Wasim Akram watches Pakistan practise ahead of their quarter-final against India. The team takes a group photo with him afterwards. And then they all want individual photos with Waz, who patiently strikes a pose and wears a smile and holds both for several minutes.
August 20
India-Pakistan quarter-final. Indian fans outnumber the Pakistanis, who try valiantly to compete in the shouting. It's a battle they cannot win unless their team does. The core group of Indian supporters seems to be from the Malayali Association of Townsville - someone shows up with a huge banner saying as much. The cheers are in Hindi, so that the Indian players can understand, but the chatter is in Malayalam.
Ravikant Singh walks to the midwicket boundary in front of the grandstand to field, immediately after taking two Pakistan wickets in an over."That's not Ravikant, that's Rajinikanth," someone shouts. Ravikant turns and laughs.
August 21
Australia's captain, William "The Barnacle" Bosisto, finally has an average. It's 189. After four unbeaten innings, two of which strongly influenced Australia victories, he is dismissed by South Africa, but not before his 40 takes Australia within four runs of a semi-final spot. It needs a run-out to remove Bosisto; no bowler has got the better of him yet. The South Africans drop three catches. Wonder if the ace fielders in their senior team get better after 19.
August 22
Townsville being a port town, it's quite common to see boats on the streets, being towed by cars. Try to read names of boats on the river while walking over the bridge. See Mental As Anything painted on the side of a catamaran. Not the most reassuring name to see in the sea.
Call a cab to go back to the city from Tony Ireland Stadium. The little lady driving it is old enough to be someone's grandmother.

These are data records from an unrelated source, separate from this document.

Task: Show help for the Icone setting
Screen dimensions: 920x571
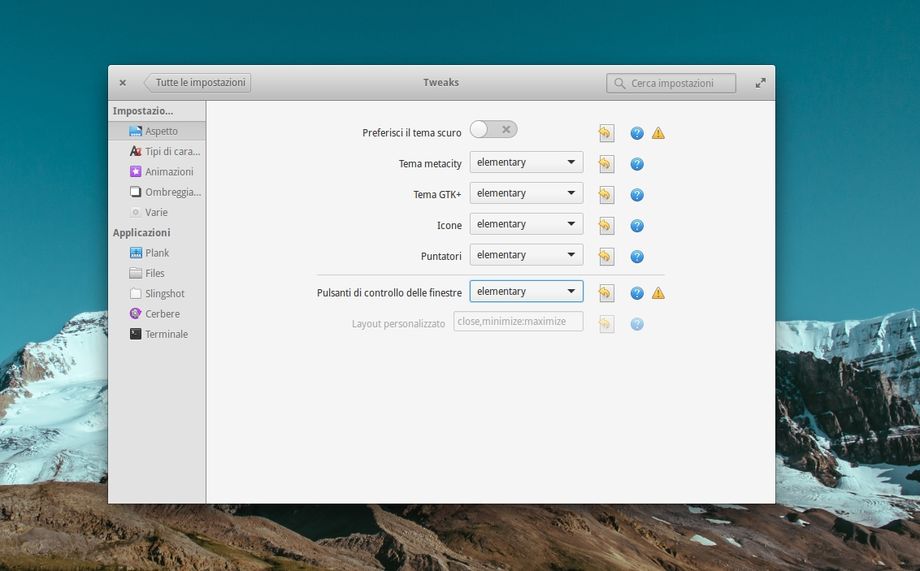Action: [637, 226]
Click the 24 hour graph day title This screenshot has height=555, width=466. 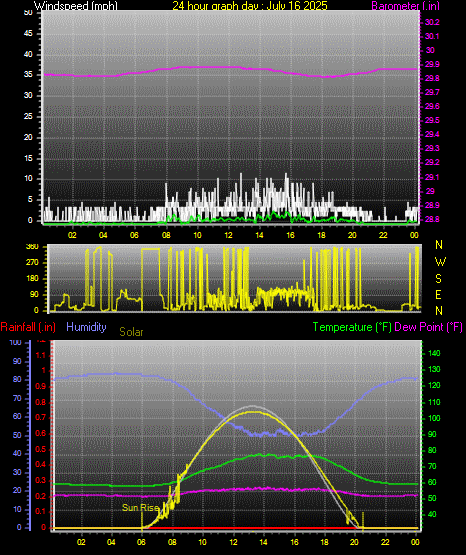250,5
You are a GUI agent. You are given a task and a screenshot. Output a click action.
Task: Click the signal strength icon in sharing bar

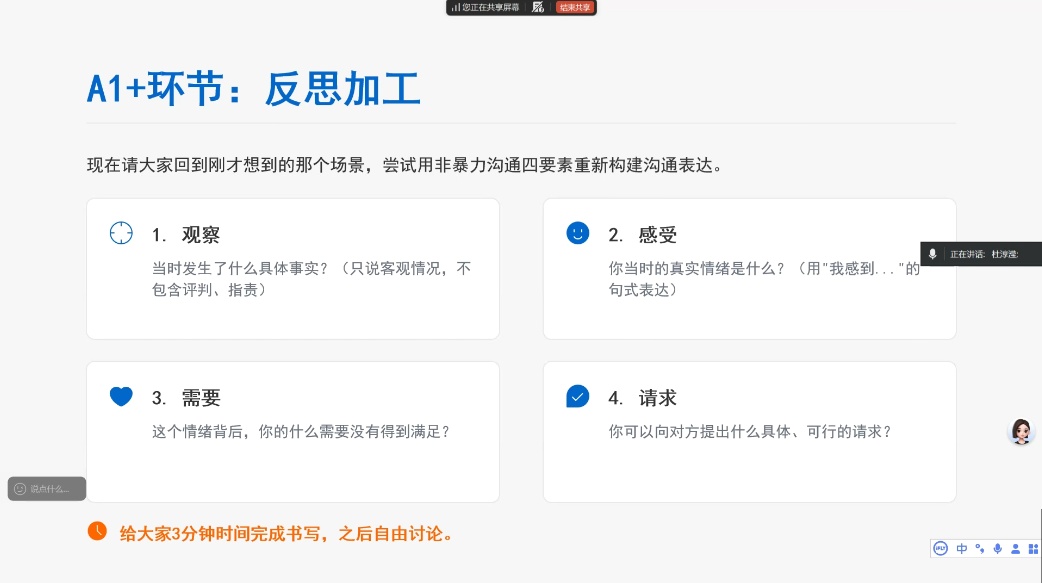(x=455, y=7)
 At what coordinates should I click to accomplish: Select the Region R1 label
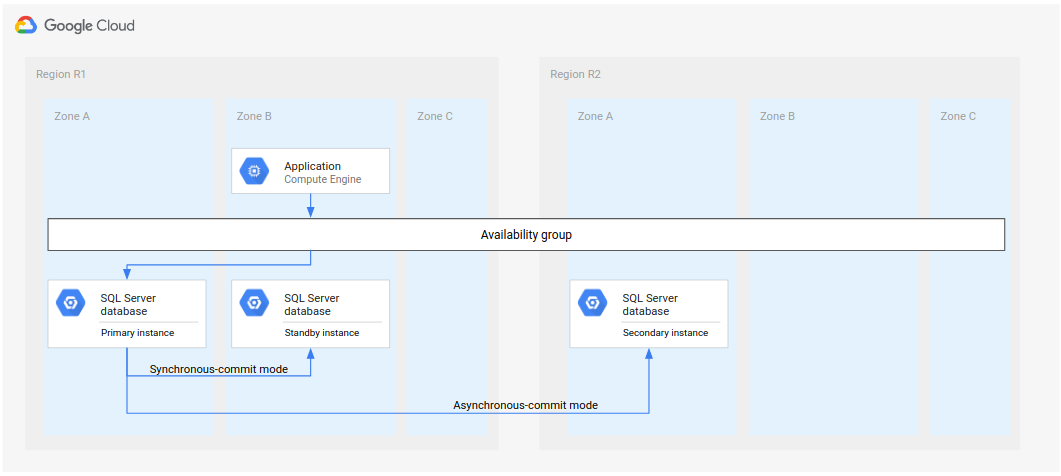click(x=61, y=75)
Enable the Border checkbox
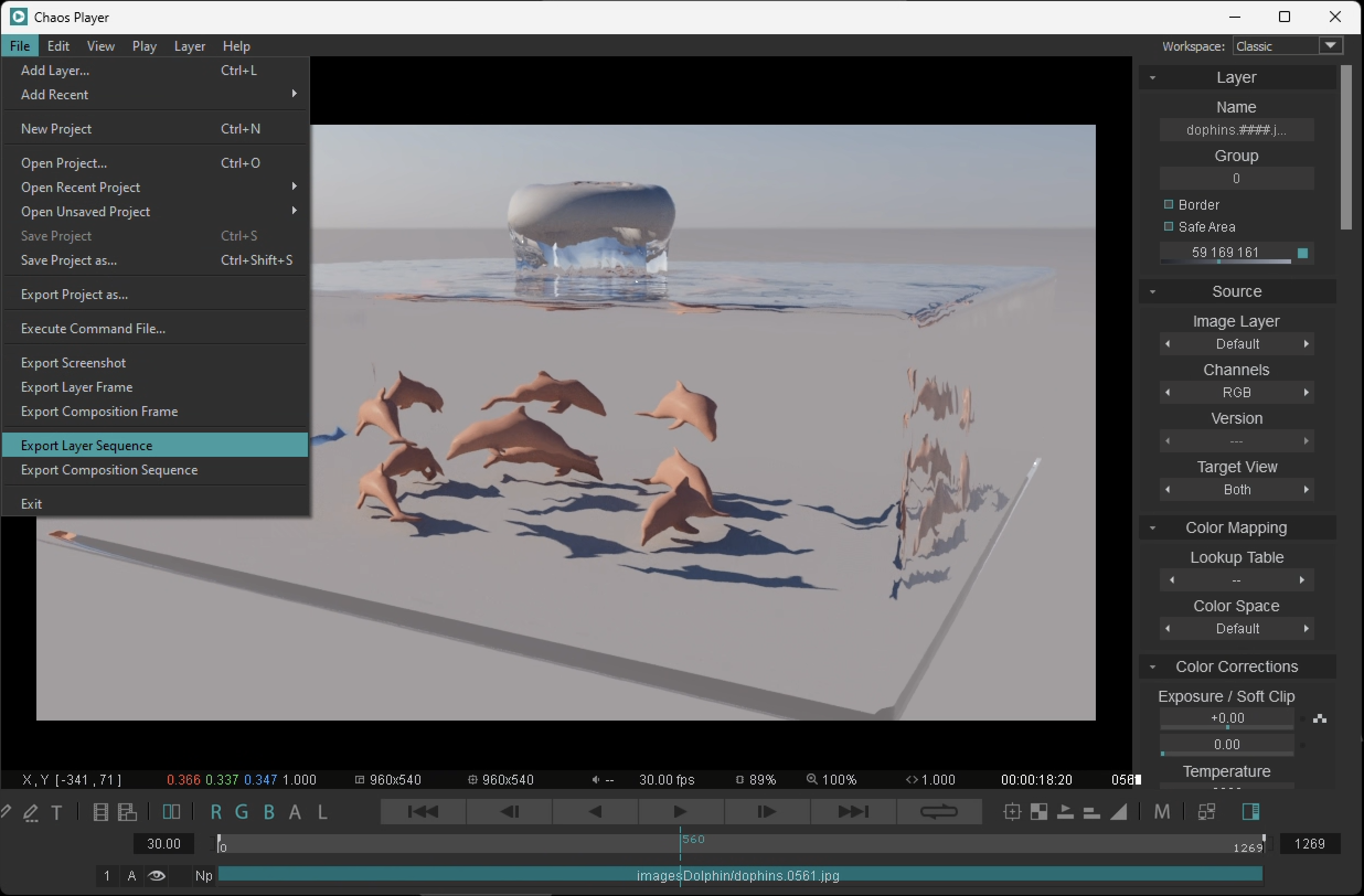1364x896 pixels. (x=1169, y=205)
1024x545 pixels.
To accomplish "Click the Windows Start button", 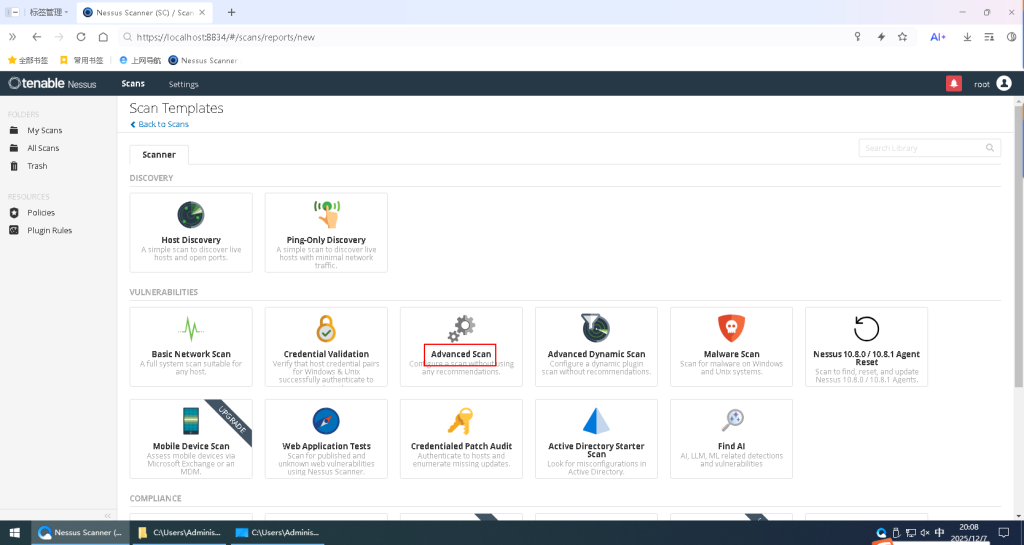I will (14, 533).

Talks about how sprawling new shopping complexes are sprouting in the town and about how the Goods and Services Tax has made everything more expensive. "We pay a tax on tax," she says.
Get a call from the bus company saying that someone I called at 9.42am has left their phone on a bus. Check records and see it's the New Zealand team manager. Give them details of where he's staying and make a note to check with him at the semi-final. That's the second lost item I've seen try to be returned by the bus company. Wonder if it's common in larger Australian cities too.